Tuesday’s lawsuit was filed on the 60th anniversary of President Lyndon B. Johnson’s signing of the landmark 1964 Civil Rights Act, which prohibits discrimination on the basis of race, color, religion, sex or national origin. Mitchell said the timing was a coincidence.

The new suit follows the Supreme Court decisions a year ago to invalidate race-conscious admissions at Harvard University and the University of North Carolina at Chapel Hill, rulings that upended decades of work by elite schools to mitigate historic discrimination and create more-diverse student bodies. These decisions were centered on the admissions process and did not directly address consideration of race in hiring, but many scholars said at the time that the court had opened the door to a challenge like the one filed Tuesday.

Potential Implications of the Lawsuit

The lawsuit names Northwestern as well as the dean of its law school, a former dean, two other law professors and two editors of the Northwestern University Law Review as defendants. It claims that the school’s law review uses illegal race and sex preferences in selecting its members, editors and articles, rather than choosing based on merit.

It asks the court to order changes in the school’s policies and practices and for a court monitor to oversee faculty hiring, promotion and compensation; law review decisions; and the university’s diversity offices.

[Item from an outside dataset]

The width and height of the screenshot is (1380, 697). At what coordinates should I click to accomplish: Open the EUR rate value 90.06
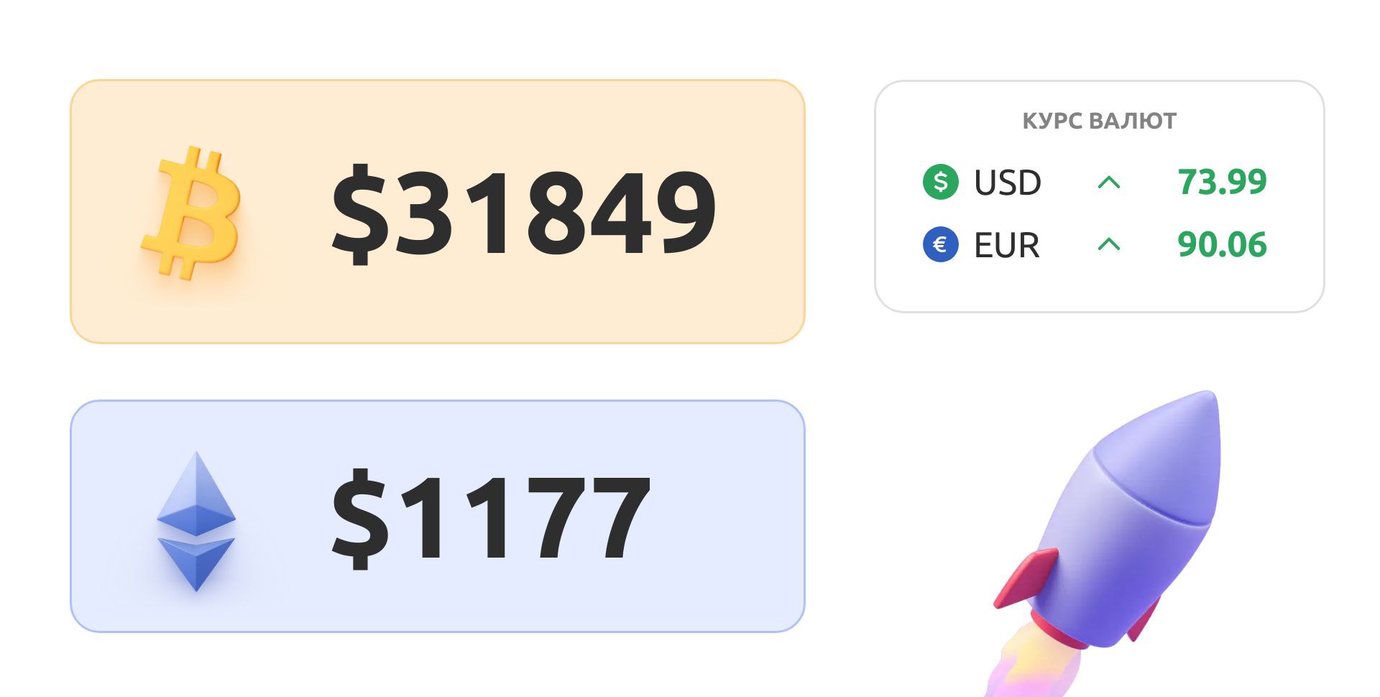point(1221,245)
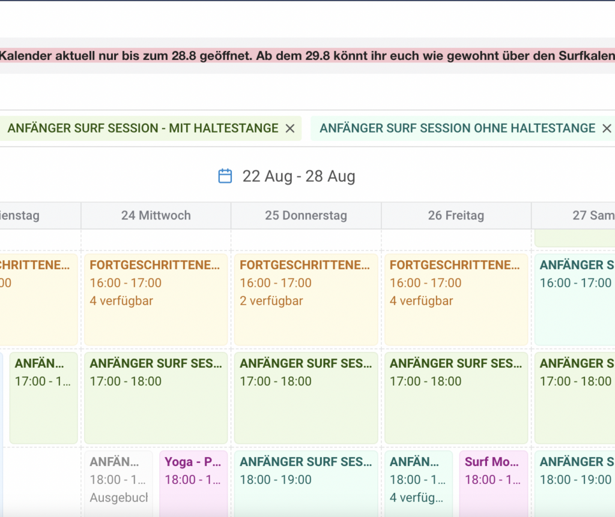Select the 26 Freitag column header

pyautogui.click(x=456, y=215)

The group also sent letters to more than 100 universities on Tuesday, warning them that the plaintiff group intends to sue other schools that deploy “these illegal, discriminatory practices,” and advising anyone currently or formerly affiliated with the university to retain records and communications related to faculty hiring issues and law review decisions.

legal Experts Weigh In

Some legal experts questioned the case’s prospects. Noah Feldman, a law professor at Harvard University, noted that there is already a legal remedy for allegations of discrimination in hiring — Title VII of the Civil Rights Act, which bars employment discrimination based on race. This case was brought instead under the law that bars universities from racial discrimination generally.

While it’s never been lawful for a university to hire less-qualified candidates simply because of their race or gender, Feldman said, universities have been able to take race into consideration.

“It would have been lawful to say X and Y are both strong candidates and we are trying to create diversity in our community, so the diversity this particular faculty member brings in our educational community is something that matters to us,” he said.

Many universities value diversity among their faculty members and work to achieve that goal lawfully, said Peter McDonough, vice president and general counsel at the American Council on Education, which represents colleges and universities. legal techniques, he said, include casting more widely for applicants.